**Task goal:** Pick out all lines with the word "will" from the records that follow.

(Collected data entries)
=== Begin Enclosure ===

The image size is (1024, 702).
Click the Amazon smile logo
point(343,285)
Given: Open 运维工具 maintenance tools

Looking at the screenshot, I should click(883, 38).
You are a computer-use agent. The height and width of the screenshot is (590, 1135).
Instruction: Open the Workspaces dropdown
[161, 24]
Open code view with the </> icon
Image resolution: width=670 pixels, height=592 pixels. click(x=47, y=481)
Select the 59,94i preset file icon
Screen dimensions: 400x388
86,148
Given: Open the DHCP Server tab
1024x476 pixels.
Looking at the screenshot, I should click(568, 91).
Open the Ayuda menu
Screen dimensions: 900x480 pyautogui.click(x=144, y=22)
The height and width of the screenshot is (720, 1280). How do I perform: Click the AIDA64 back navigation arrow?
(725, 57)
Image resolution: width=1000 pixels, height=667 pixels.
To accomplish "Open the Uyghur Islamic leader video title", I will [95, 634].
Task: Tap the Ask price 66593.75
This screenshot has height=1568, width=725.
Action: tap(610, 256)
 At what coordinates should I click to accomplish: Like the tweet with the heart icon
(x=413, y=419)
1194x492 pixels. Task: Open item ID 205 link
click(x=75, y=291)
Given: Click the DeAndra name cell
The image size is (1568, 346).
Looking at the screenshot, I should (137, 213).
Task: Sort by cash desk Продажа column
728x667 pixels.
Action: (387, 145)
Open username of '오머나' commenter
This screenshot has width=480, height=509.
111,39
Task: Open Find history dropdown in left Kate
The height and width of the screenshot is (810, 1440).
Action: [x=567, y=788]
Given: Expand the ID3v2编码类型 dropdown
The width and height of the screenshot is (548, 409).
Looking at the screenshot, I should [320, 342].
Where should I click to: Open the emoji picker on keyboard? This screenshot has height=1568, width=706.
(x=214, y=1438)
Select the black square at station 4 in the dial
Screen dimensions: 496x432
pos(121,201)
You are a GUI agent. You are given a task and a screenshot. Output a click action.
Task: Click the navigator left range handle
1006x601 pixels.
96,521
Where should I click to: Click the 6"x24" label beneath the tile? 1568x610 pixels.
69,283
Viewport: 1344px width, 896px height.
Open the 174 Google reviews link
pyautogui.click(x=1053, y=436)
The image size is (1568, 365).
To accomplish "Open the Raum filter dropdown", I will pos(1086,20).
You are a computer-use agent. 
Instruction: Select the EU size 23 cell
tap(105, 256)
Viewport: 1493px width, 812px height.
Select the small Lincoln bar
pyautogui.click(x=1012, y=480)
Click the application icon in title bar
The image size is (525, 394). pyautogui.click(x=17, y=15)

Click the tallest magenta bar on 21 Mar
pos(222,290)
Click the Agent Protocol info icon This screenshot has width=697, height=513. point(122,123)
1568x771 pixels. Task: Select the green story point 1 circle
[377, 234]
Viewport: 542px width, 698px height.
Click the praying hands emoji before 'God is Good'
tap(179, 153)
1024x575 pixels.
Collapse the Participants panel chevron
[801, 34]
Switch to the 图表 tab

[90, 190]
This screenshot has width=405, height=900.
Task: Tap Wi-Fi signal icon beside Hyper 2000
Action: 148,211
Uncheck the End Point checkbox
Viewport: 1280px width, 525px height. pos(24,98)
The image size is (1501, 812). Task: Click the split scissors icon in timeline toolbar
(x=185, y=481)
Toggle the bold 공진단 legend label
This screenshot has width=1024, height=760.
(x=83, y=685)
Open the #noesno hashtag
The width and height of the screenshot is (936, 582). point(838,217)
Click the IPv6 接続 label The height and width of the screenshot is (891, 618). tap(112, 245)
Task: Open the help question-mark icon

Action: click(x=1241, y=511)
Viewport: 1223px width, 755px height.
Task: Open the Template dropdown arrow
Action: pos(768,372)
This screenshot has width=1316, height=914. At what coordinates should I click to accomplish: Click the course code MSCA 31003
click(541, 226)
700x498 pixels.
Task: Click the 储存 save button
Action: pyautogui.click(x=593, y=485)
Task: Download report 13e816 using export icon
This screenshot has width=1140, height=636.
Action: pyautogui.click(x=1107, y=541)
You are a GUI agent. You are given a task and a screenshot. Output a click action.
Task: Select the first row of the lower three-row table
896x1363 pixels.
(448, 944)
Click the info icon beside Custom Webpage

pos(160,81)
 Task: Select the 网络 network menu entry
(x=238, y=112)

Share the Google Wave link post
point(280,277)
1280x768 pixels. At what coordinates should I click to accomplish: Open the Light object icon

=== End Enclosure ===

**Task output:**
To accomplish "Open the Uyghur Islamic leader video title", I will [95, 634].
To accomplish "Open the Raum filter dropdown", I will pos(1086,20).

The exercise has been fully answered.